I’m a huge fan of fresh herbs, and I’m an even bigger fan of using the entire store-bought bunch before any of the leaves get wilted and slimy. To achieve this, every week I buy a single type of herb and put it in as many dishes as possible. By the end, a barren bouquet of stems marks the finish line in my race against time, and I proudly toss all the non-leafy leftovers in the compost, feeling like a total master of efficient herb usage.
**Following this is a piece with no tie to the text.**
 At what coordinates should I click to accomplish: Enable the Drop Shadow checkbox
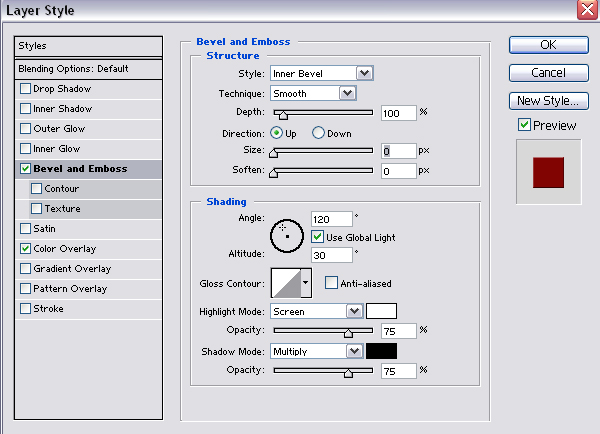[25, 89]
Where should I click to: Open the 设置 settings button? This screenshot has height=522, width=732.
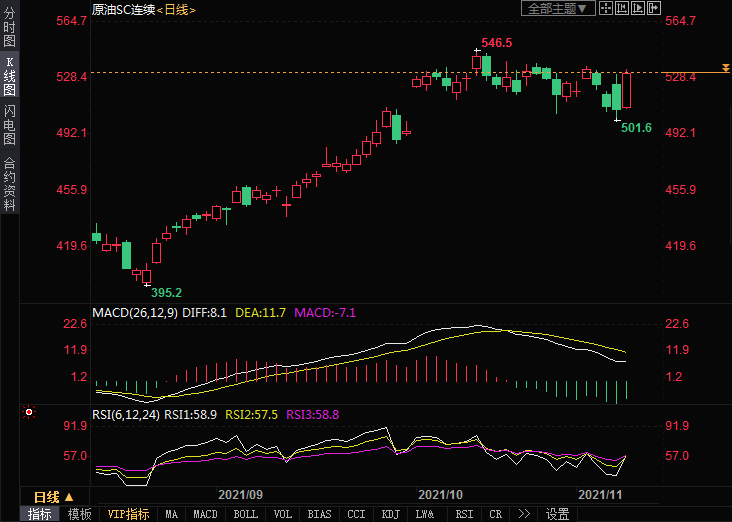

But wait — what about the stems?
Recently, as I picked my way through a bunch of cilantro, a good friend revealed a huge misstep on my part. It turns out, all this time, I’ve actually overlooked a large part of my herb purchases: the stems. Herb stems can add both subtle flavor and crunchy texture to dishes if you don’t throw them in the compost. And for “lazy cooks” like myself, they make the whole de-stemming process a lot less complicated, and in some cases, totally unnecessary. Which is not only a huge win for herb efficiency, but time efficiency, too.
So here’s how you can make the most of your stems:
Infuse Oils and Vinegars
If you feel weary about eating herb stems, or you only have hard herbs (like rosemary) on hand, then go with this approach. Simply buy a neutral oil or white vinegar, submerge herb stems, and let them steep for a few hours to a day. Then use to dress your next salad, or get fancy with marinated mozzarella or quick pickles. (Note: Follow these instructions for safe oil-infusing.)
Add to Stock
Just like infusing oil and vinegar, use this approach when you wish to taste your herb stems and not eat them. Unlike oil and vinegar, soft herbs (think: cilantro, parsley, dill) work best. Tie them together with kitchen twine to make a sachet, add to a pot of stock, and then remove before blending or serving the soup.
The next time you make chimichurri, pesto, or any blended sauce with a soft herb, skip the picking and throw the whole herb — leaves and stems — into your food processor. And if you have leftover stem puree, keep the flavor going by adding it to butter.
Use Them for Stuffing
The next time you make roast chicken, whole fish, or anything en papillote, remember to use those soft herb stems. As you would with thin slices of lemon or onions, stuff the stems into the chicken cavity and under the skin, inside the fish, or inside your parchment packets. Then remove the stems prior to serving.
Seeing that it is BBQ season, why not throw herb stems onto the coals (as you would smoking chips) for herb-infused smoke? Think of the flavor you’ll add to your vegetables, meat, and yes, even fruit.
Do fancy salts make you swoon? Well, you can make your own flavored salts (and peppers and sugars!) with a handful of roughly chopped stems and a mortar and pestle.
Put herb stems front and center atop your next soup, leafy salad, or platter of roasted vegetables or meat. Simply chop them up to your desired size and then use as is. Or add in olives for a take on tapenade. Toss with breadcrumbs for added texture. Or mix with green onions and garlic for bright relish.